Classification-Based Approaches in Data Mining
Classification is that the processing of finding a group of models (or functions) that describe and distinguish data classes or concepts, for the aim of having the ability to use the model to predict the category of objects whose class label is unknown. The determined model depends on the investigation of a set of training data information (i.e. data objects whose class label is known). The derived model could also be represented in various forms, like classification (if – then) rules, decision trees, and neural networks. Data Mining has a different type of classifier: A classification is a form of data analysis that extracts models describing important data classes. Such models are called Classifiers. For example, We can build a classification model for banks to categorize loan applications.
A general approach to classification:
Classification is a two-step process involving,
Learning Step: It is a step where the Classification model is to be constructed. In this phase, training data are analyzed by a classification Algorithm.

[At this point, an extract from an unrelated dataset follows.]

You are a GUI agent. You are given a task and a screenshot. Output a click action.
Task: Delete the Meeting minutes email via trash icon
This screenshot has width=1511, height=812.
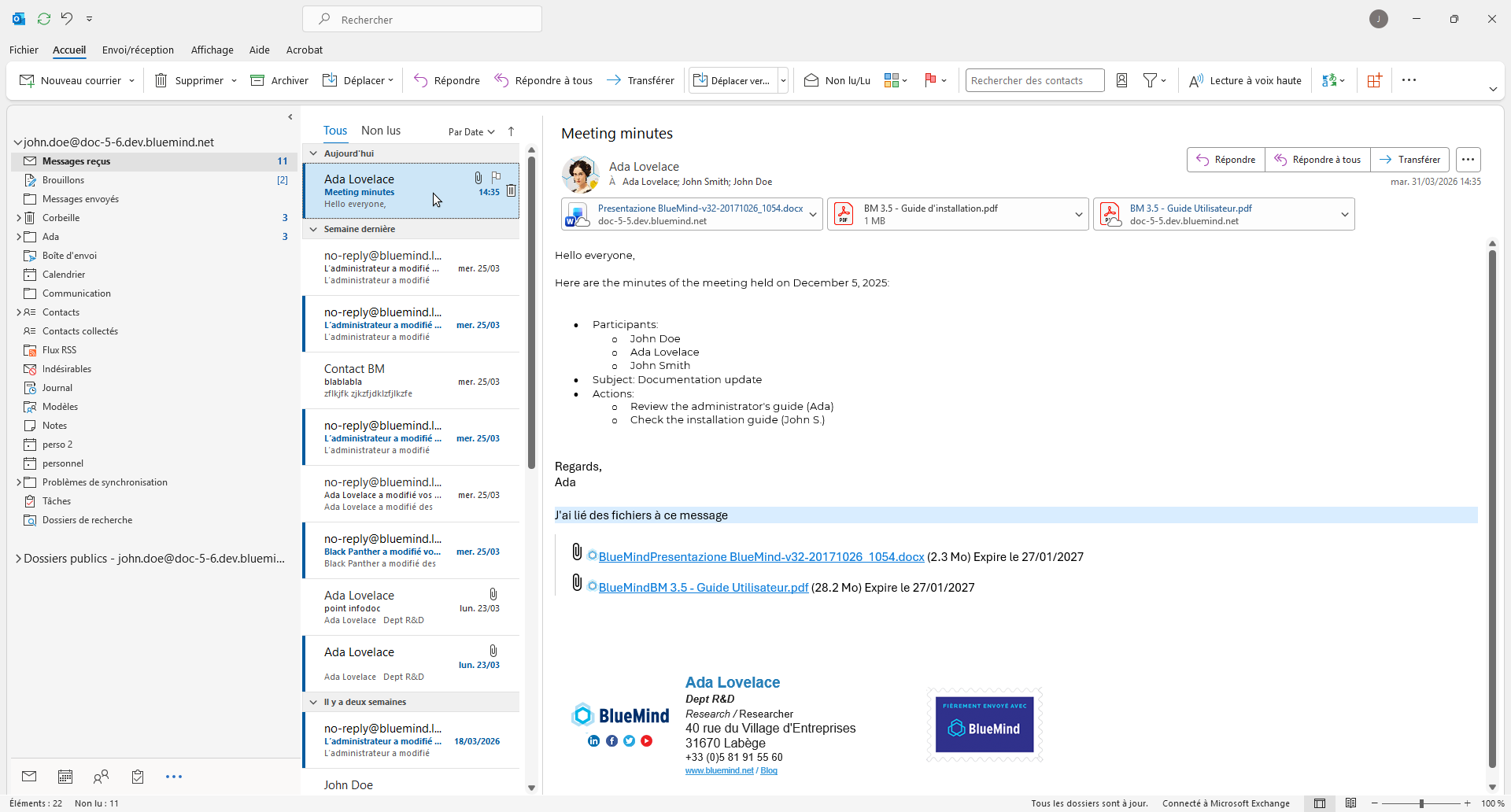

Classification Step: it’s a step where the model is employed to predict class labels for given data. In this phase, test data are wont to estimate the accuracy of classification rules.
Basic algorithms of classification:
- Decision Tree Induction
- Naïve Bayesian Classification
- Rule-Based Classification
- SVM(Support Vector Machine)
- Generalized Linear Models
- Bayesian classification
- Classification by Backpropagation
- K-NN Classifier
- Frequent-Pattern Based Classification
- Rough set theory
- Fuzzy Logic
Decision Tree Induction:
- Decision Tree Induction is the learning of decision trees from class labeled training tuples.
- Given a tuple X, for which the association class label is unknown the attribute values of tuples are tested against the decision tree.
- A path that is traced from the root to the leaf node, which holds the class prediction for the tuple.
- These trees are then converted into Classification rules.
- Decision Trees are easier to interrupt are they no need any domain Knowledge
Naïve Bayesian Classification:
- They are Statistical Classifiers.
- They can predict class membership probabilities such as the probability that a given tuple belongs to a particular class.
- Naïve classifiers assume that the effect of an attribute value on a class is independent of values of other attributes.
- The mathematical formula for this classification is,
where H be a hypothesis and p(H|X) is a probability that H holds the given evidence for the tuple X (Observed data)
p(X|H) is the posterior probability of X conditioned on H
- Rules are a good way of representing information or knowledge.
- A rule-based classifier uses a set of IF-THEN rules for Classification and is represented as
- The IF part is called as Precondition and THEN part is called as rule consequent.
- This implies that only if the condition is met is the next(THEN) part will execute.
Now let’s see how to classify Outlier. A database may contain data objects that don’t suits the overall behavior or model of the info . These data objects are Outliers. The investigation of OUTLIER data is understood as OUTLIER MINING. An outlier could also be detected or classify using statistical tests which assume a distribution or probability model for the info , or using distance measures where objects having alittle fraction of “close” neighbors in space are considered outliers. Rather than utilizing factual or distance measures, deviation-based techniques distinguish exceptions/outliers by inspecting differences within the principle attributes of things during a group.
Outlier detection (also referred to as anomaly detection) is that the process of finding data objects with behaviors that are very different from expectations. Such objects are called outliers or anomalies. Outlier detection is vital in many applications additionally to fraud detection like medical aid , public safety and security, industry damage detection, image processing, sensor/video network surveillance, and intrusion detection.
In general, outliers are often classified into three categories, namely global outliers, contextual (or conditional) outliers, and collective outliers. Let’s examine each of these categories.
Global Outliers: during a given data set, a knowledge object may be a global outlier if it deviates significantly from the remainder of the info set. Global outliers are sometimes called point anomalies and are the only sort of outliers. Most outlier detection methods are aimed toward finding global outliers.
Contextual Outliers: during a given data set, a knowledge object could also be a contextual outlier if it deviates significantly with regard to a specific context of the thing. Contextual outliers also are referred to as conditional outliers because they’re conditional on the chosen context. Therefore, in contextual outlier detection, the context possesses to be specified as a neighborhood of the matter definition. Unlike global outlier detection, in contextual outlier detection, whether a knowledge object is an outlier depends on not only the behavioral attributes but also the contextual attributes. Contextual outliers are a generalization of local outliers, a notion introduced in density-based outlier analysis approaches. An object during a data set may be a local outlier if its density significantly deviates from the local area during which it occurs.
Collective Outliers: during a given data set, a subset of knowledge objects forms a collective outlier if the objects as an entire deviate significantly from the whole data set. Importantly, the individual data objects might not be outliers. Unlike global or contextual outlier detection, in collective outlier detection, we’ve to think about not only the behavior of individual objects but also that of groups of objects. Therefore, to detect collective outliers, we’d like the background of the connection among data objects like distance or similarity measurements between objects.